STATED TASK:
For each statement, say whether it agrees with the text on Bristol and Martinsville. Answer yes or no, and quote the deciding words from the text. (a) Bristol Motor Speedway and Martinsville Speedway are about 170 miles apart. (b) The writer judges Martinsville the better short track. (c) Bristol holds 160,000 people for every Cup race.

TEXT:
-- begin --

Every spring, NASCAR goes back-to-back at a short track with Bristol Motor Speedway and Martinsville Speedway taking center stage for two weeks. While both tracks are similar in length and have been in the sport for a long time, both offer vastly different styles of racing and experiences.

So between Bristol and Martinsville, which short track reigns supreme? Read both sides of the argument and then weigh in with your takeexternal link.

Which is the better short track -- Bristol or Martinsville?

BRISTOL MARTINSVILLE

Every spring, two short tracks are the center attention on back-to-back weekends as Bristol Motor Speedway and Martinsville Speedway host Cup Series races. Separated by a mere 170 miles, both tracks are entrenched in NASCAR history with memories abound of great victories and on-track drama that no other track can rival.

I've been fortunate to attend races at both tracks, and while Martinsville will always a hold a special place in my heart as the location of my first Cup race, Bristol takes the cake as the better short track of the two.

Yes, Martinsville has the history and the grandfather clock, but when you want to see the best short-track racing, you head to the track off Highway 11E in Tennessee.

The atmosphere at Bristol is unbelievable. The .533-mile short track holds 160,000 people for every Cup race, and these fans love their NASCAR. The most passionate fans in the world congregate to Bristol twice a year, and it makes the race that much more enjoyable.

-- end --

SOURCE DATA:
-- begin --

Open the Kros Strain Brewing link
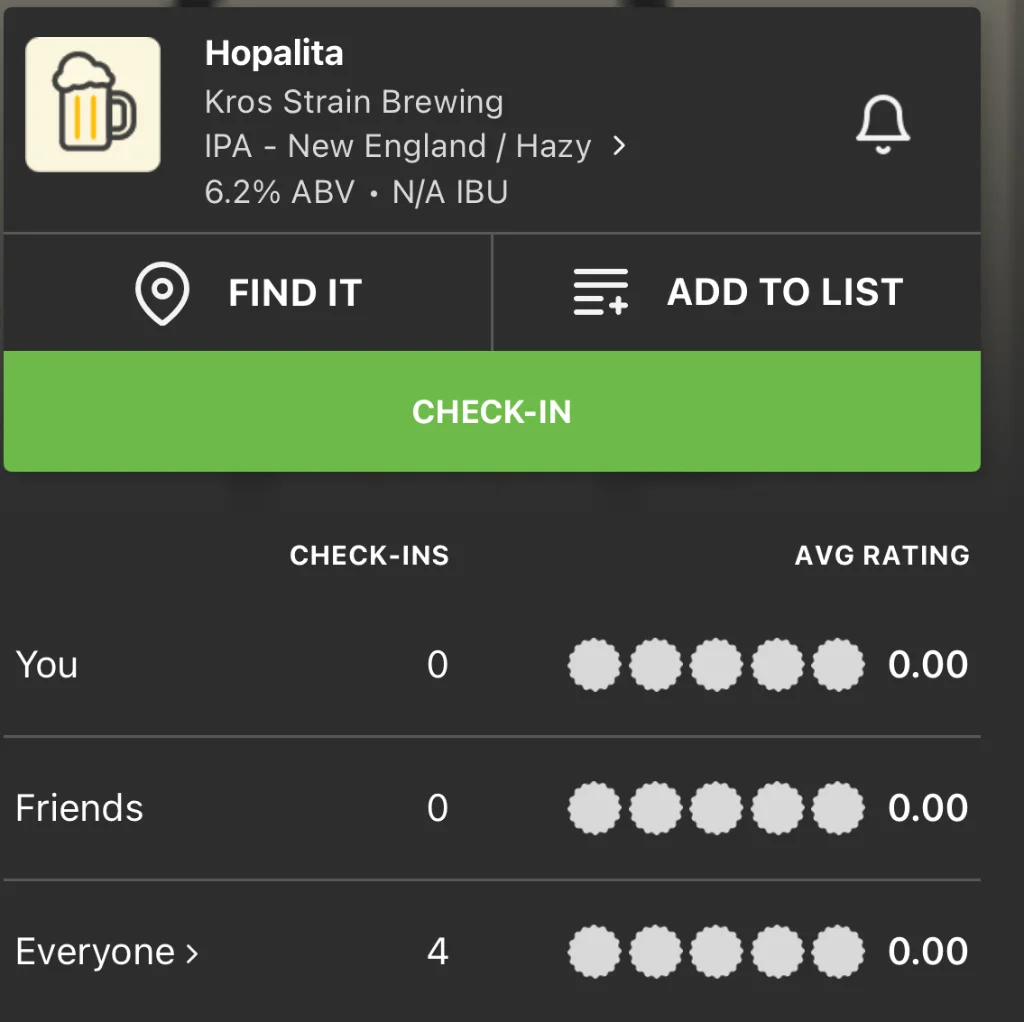(x=353, y=102)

-- end --

IN RESPONSE:
(a) Yes: "Separated by a mere 170 miles"
(b) No: "Bristol takes the cake as the better short track of the two."
(c) Yes: "The .533-mile short track holds 160,000 people for every Cup race"